Your reply should reproduce each entry exactly and contain no pictures.
[DATA FOR PROCESSING Boundary: Start]
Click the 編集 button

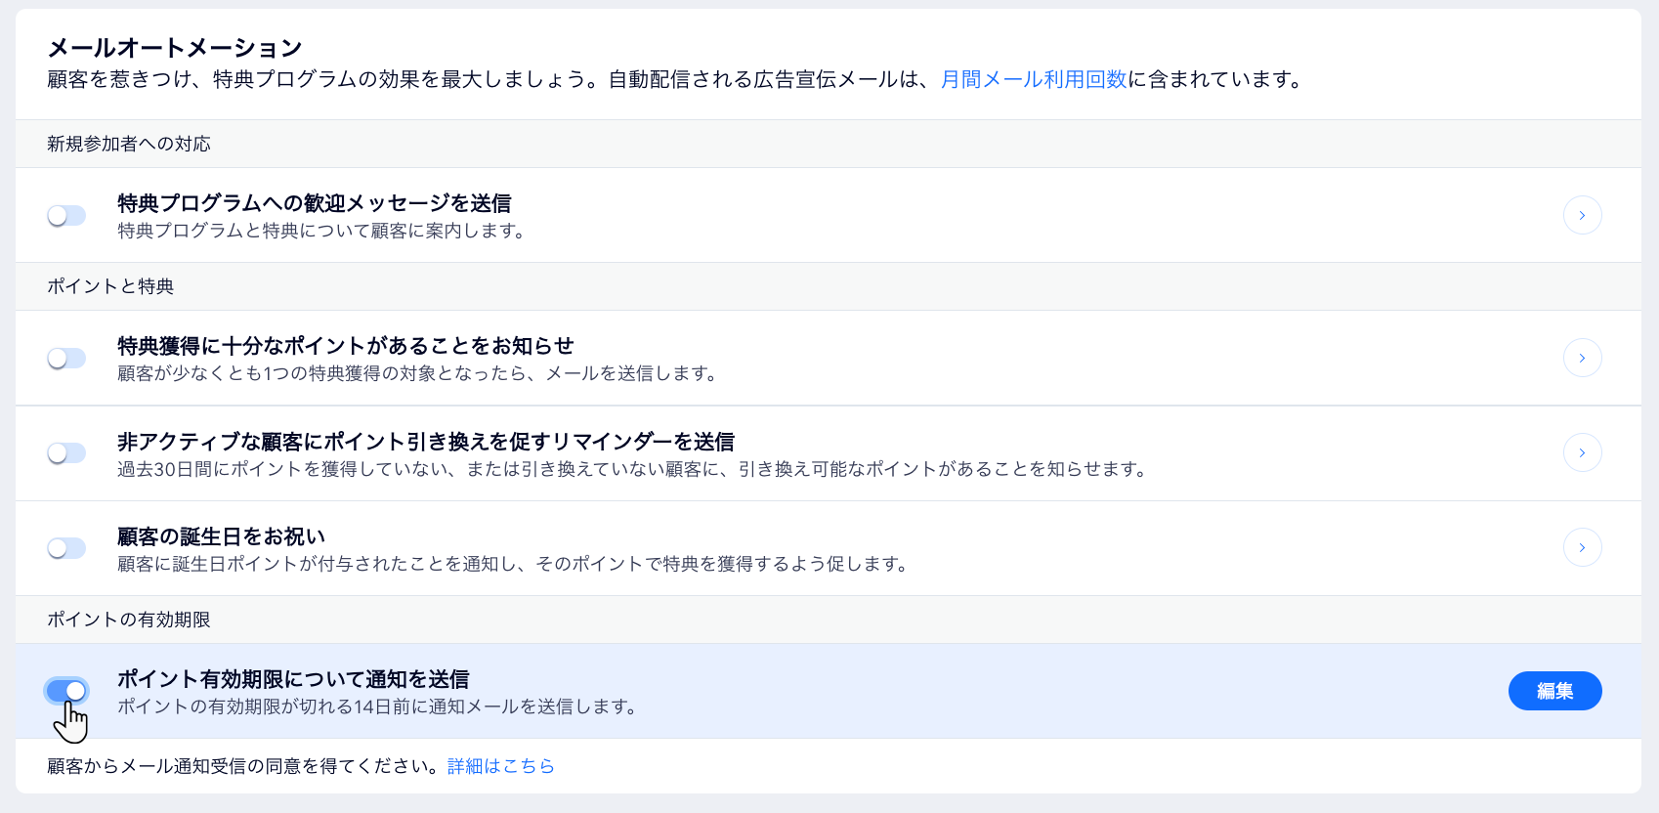click(x=1554, y=691)
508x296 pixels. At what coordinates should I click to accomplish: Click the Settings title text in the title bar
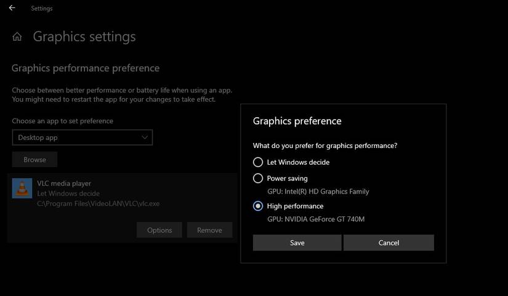click(x=42, y=9)
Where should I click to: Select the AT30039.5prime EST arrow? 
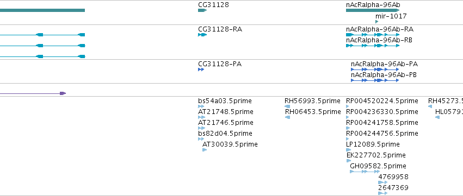tap(205, 150)
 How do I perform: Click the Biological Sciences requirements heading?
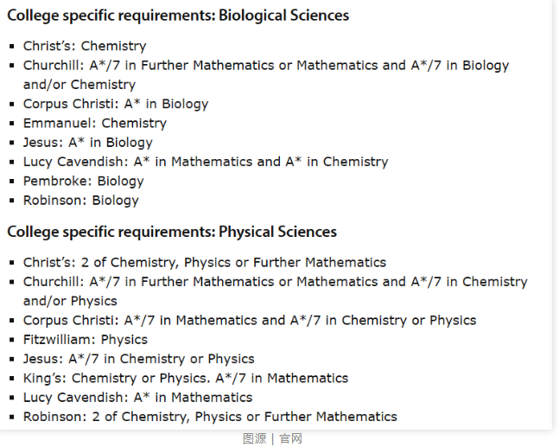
[DATA FOR PROCESSING Boundary: End]
RESULT OF THE EXERCISE:
Click the 編集 button

click(x=1554, y=691)
508x296 pixels. At what coordinates should I click to accomplish: Click the Settings title text in the title bar
click(x=42, y=9)
Where should I click to: Select the AT30039.5prime EST arrow? 
tap(205, 150)
 How do I perform: Click the Biological Sciences requirements heading?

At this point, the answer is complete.